-- AVAILABLE RECORDS follows --
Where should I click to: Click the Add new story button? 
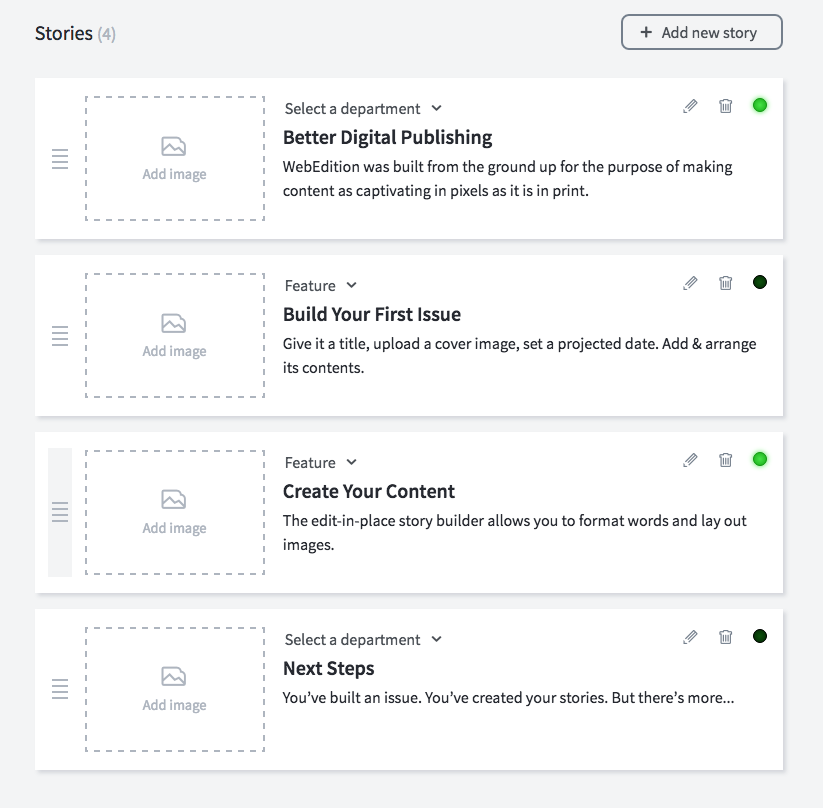[x=701, y=32]
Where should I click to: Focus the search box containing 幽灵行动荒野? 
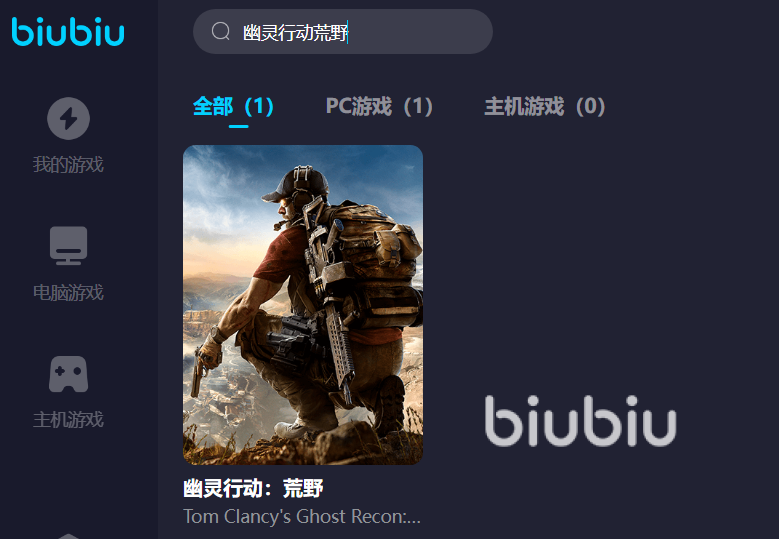click(x=343, y=32)
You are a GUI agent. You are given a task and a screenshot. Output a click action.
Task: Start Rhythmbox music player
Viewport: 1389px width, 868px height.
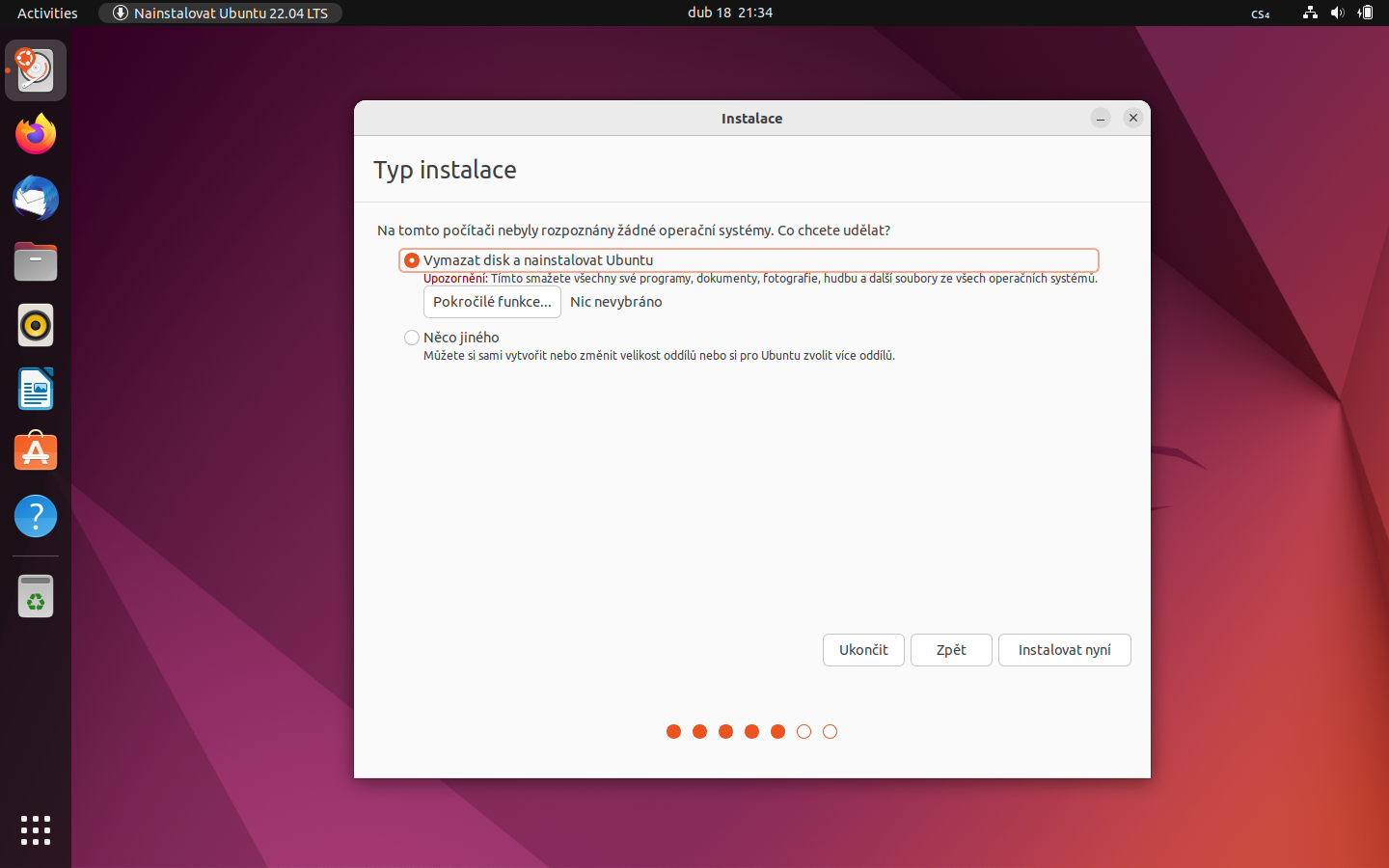(x=35, y=325)
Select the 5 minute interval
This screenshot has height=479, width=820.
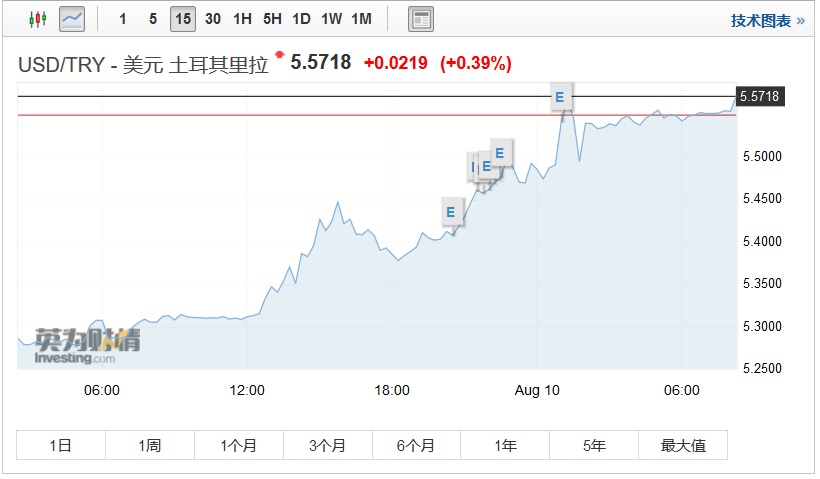coord(152,19)
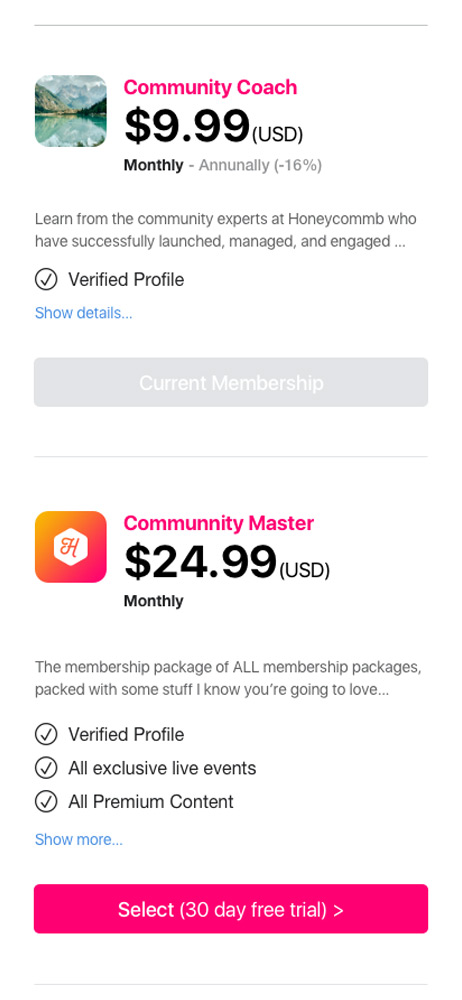This screenshot has width=462, height=1000.
Task: Click the $24.99 price text
Action: point(200,561)
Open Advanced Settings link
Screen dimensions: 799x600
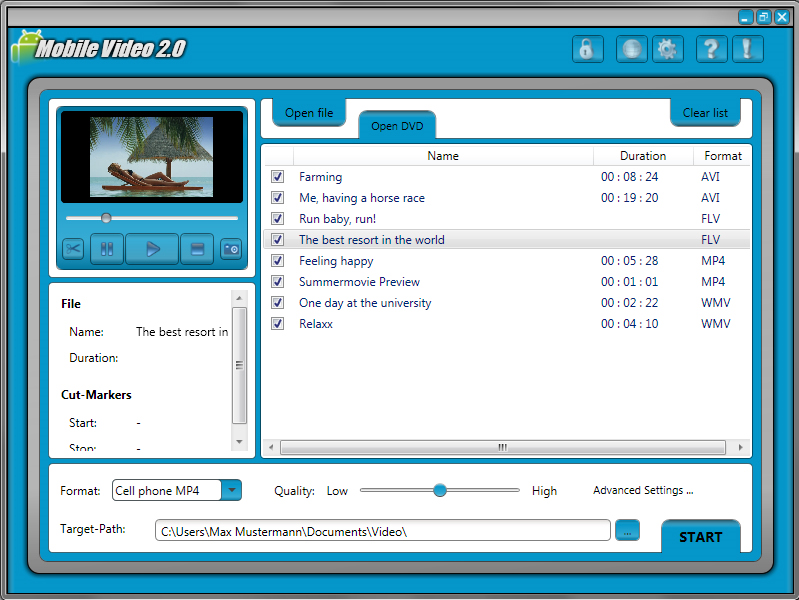642,490
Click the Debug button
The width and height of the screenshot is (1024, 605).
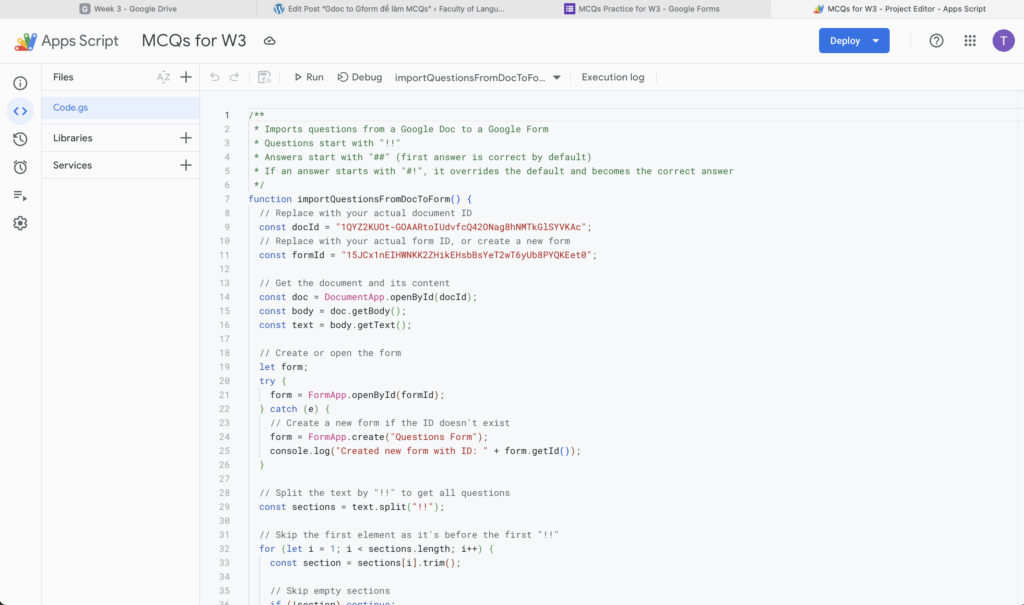360,77
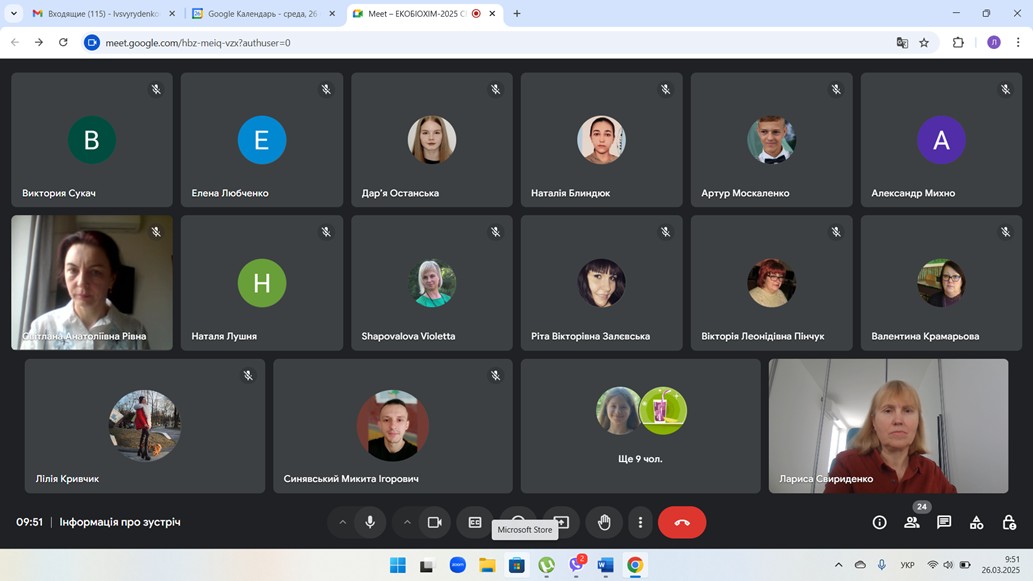Open the activities icon
Image resolution: width=1033 pixels, height=581 pixels.
click(977, 522)
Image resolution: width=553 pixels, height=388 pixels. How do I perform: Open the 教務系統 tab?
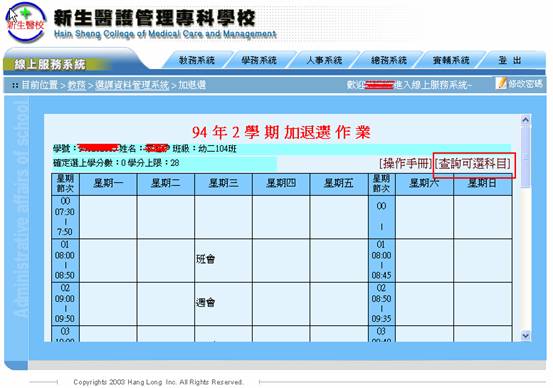coord(197,60)
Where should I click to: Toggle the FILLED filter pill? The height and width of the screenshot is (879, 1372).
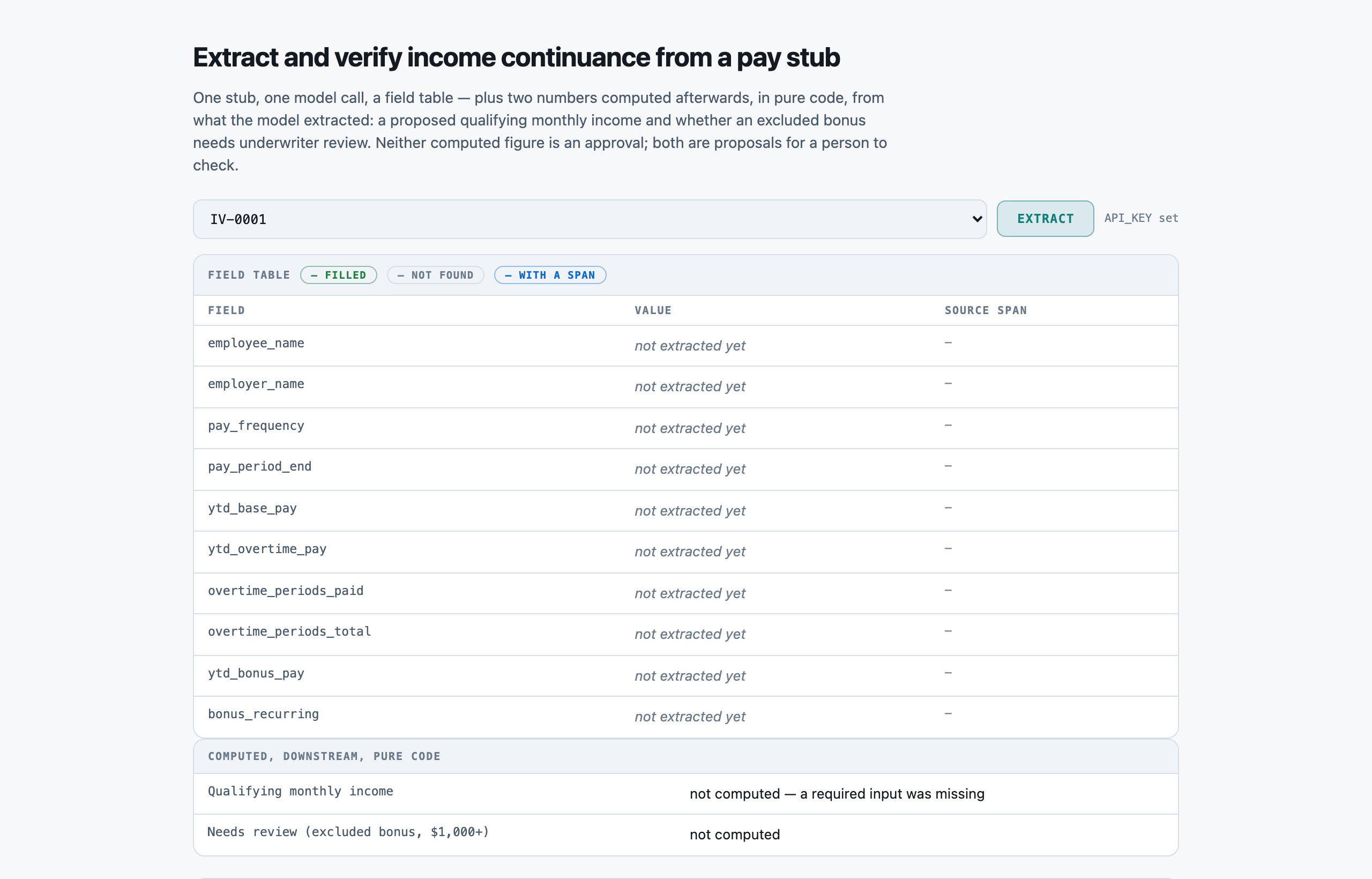338,275
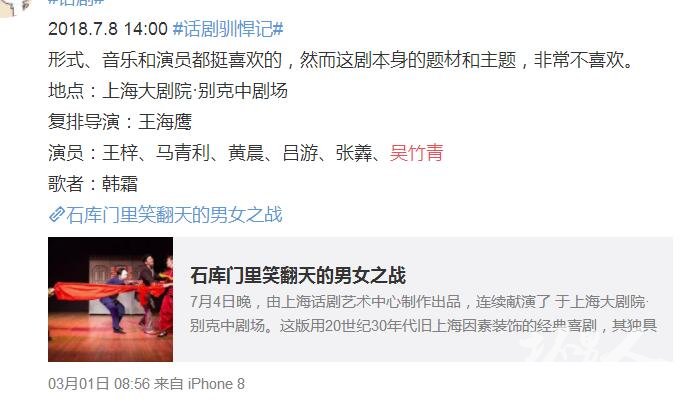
-- AVAILABLE RECORDS concluded --
=== TASK INSTRUCTIONS ===
Please hand back every entry above exactly, with no images in the copy.

=== OUTPUT OF THE TASK ===
Where should I click to: Click the Add new story button? 
[x=701, y=32]
Where should I click to: Focus the search box containing 幽灵行动荒野? 
click(x=343, y=32)
You are a GUI agent. You are given a task and a screenshot. Output a click action.
Task: Start Rhythmbox music player
Viewport: 1389px width, 868px height.
(x=35, y=325)
Select the 5 minute interval
This screenshot has height=479, width=820.
coord(152,19)
This screenshot has width=462, height=1000.
Task: Click the $24.99 price text
Action: point(200,561)
Open Advanced Settings link
Screen dimensions: 799x600
642,490
Click the Debug button
The width and height of the screenshot is (1024, 605).
360,77
Open the activities icon
Image resolution: width=1033 pixels, height=581 pixels.
click(977, 522)
Image resolution: width=553 pixels, height=388 pixels. How do I perform: Open the 教務系統 tab?
coord(197,60)
Where should I click to: Toggle the FILLED filter pill? The height and width of the screenshot is (879, 1372).
338,275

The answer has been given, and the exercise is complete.